> PROMPT: Extract the final stretch of the data: the line that contains "Task: Open お住まいの地域を選択 region selector" and every line after it, unaltered, and no other lines.

Stored records

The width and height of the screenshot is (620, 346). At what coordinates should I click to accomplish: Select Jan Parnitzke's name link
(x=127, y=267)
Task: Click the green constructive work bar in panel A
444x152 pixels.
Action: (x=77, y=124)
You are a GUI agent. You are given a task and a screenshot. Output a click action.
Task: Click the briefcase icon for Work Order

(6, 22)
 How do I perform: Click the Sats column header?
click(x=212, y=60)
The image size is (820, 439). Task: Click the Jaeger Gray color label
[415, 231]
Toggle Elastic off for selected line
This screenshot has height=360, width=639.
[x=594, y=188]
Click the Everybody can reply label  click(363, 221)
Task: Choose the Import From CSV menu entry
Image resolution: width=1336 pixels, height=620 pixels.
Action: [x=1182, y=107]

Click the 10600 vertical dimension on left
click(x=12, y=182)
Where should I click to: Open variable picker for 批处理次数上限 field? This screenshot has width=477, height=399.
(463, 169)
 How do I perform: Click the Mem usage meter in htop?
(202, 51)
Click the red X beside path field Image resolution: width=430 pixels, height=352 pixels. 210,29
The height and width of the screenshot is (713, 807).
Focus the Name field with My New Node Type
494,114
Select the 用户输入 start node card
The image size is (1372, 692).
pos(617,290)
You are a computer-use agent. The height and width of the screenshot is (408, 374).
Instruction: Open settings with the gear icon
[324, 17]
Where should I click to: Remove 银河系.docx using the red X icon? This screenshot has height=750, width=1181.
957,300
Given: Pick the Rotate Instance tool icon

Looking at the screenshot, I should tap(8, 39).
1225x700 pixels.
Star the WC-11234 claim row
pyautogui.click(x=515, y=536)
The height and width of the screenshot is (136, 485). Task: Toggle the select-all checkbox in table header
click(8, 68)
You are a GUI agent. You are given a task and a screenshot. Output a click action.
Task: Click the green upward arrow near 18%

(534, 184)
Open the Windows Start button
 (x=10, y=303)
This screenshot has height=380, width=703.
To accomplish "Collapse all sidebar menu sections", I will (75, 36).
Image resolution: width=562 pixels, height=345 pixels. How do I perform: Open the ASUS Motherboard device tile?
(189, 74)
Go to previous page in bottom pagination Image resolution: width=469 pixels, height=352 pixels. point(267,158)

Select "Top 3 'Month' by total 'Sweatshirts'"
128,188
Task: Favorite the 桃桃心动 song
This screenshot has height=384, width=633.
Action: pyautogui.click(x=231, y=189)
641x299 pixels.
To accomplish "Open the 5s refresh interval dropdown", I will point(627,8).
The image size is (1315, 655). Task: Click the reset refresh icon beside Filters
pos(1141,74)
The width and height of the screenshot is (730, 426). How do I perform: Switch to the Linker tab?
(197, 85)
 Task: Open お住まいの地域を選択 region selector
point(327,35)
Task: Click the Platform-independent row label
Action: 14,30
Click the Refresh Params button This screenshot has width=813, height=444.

> SOLUTION TO THIS TASK:
 Task: Open お住まいの地域を選択 region selector
point(327,35)
Task: Click the Platform-independent row label
Action: 14,30
Click the Refresh Params button This screenshot has width=813, height=444.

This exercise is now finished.